→ **Directions**:
Print the data below exactly as it stands, and keep the pictures out.

→ **Raw data**:
········

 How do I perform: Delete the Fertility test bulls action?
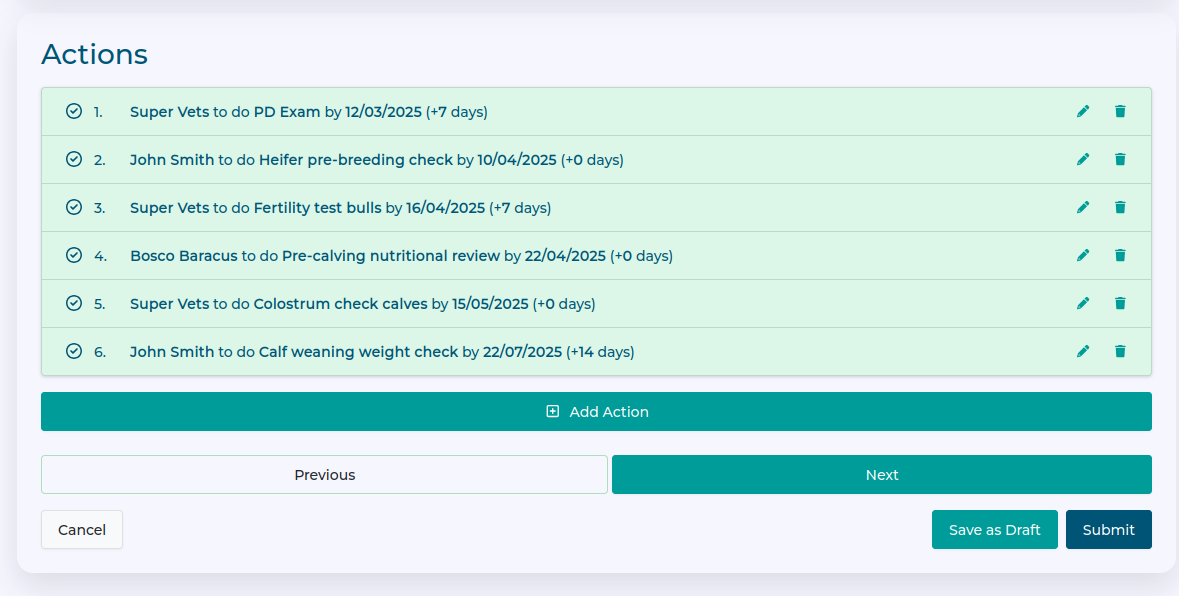coord(1120,207)
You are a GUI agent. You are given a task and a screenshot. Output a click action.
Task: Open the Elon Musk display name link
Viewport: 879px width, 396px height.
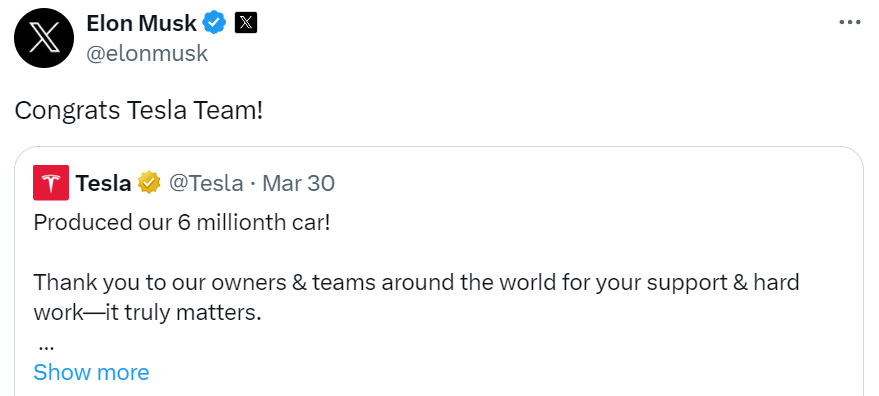pos(141,23)
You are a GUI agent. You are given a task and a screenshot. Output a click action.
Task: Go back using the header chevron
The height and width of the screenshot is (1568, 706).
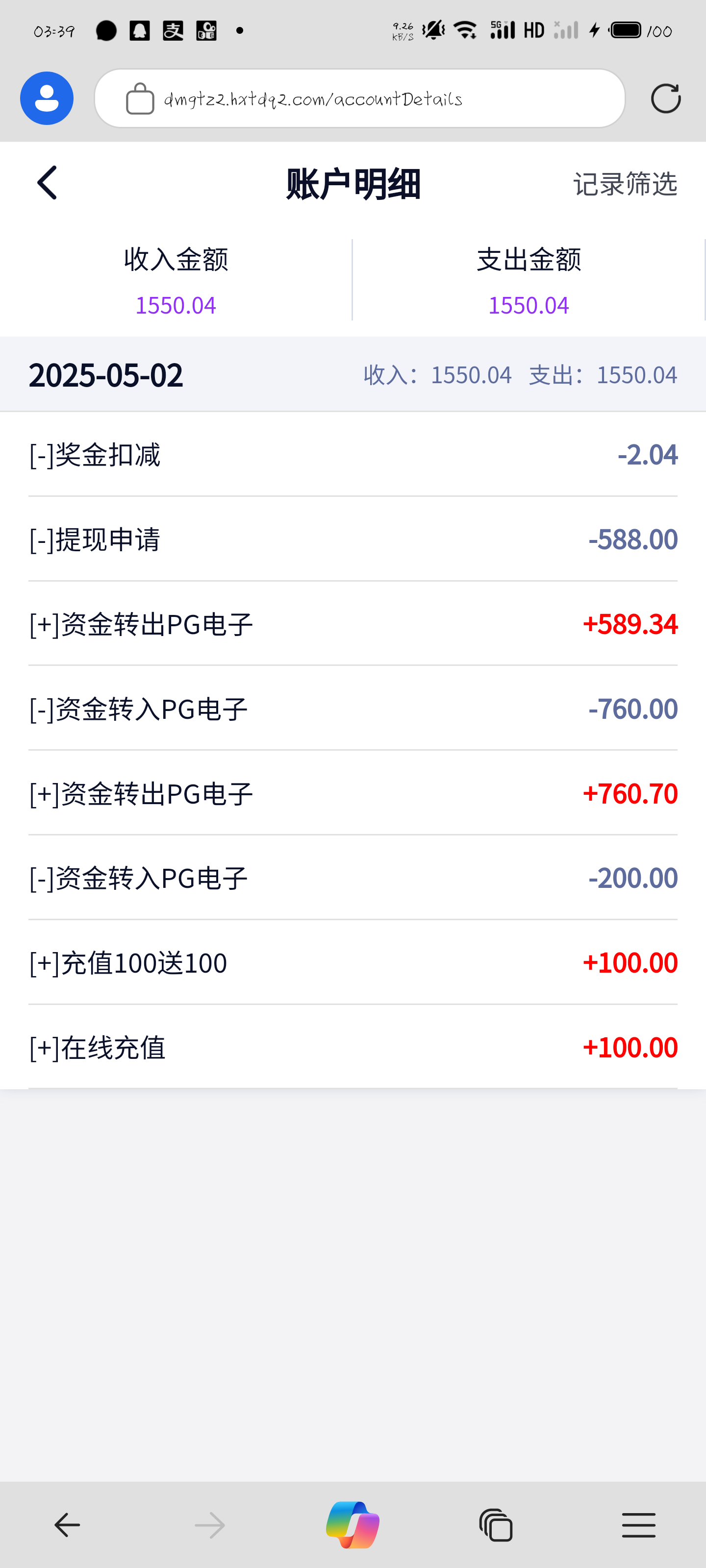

········

→ **Problem solution**:
 How do I perform: Delete the Fertility test bulls action?
coord(1120,207)
You are a GUI agent. You are given a task and a screenshot. Output a click action.
Task: Open the Elon Musk display name link
Viewport: 879px width, 396px height.
pos(141,23)
You are a GUI agent. You are given a task and a screenshot. Output a click action.
Task: Go back using the header chevron
The height and width of the screenshot is (1568, 706).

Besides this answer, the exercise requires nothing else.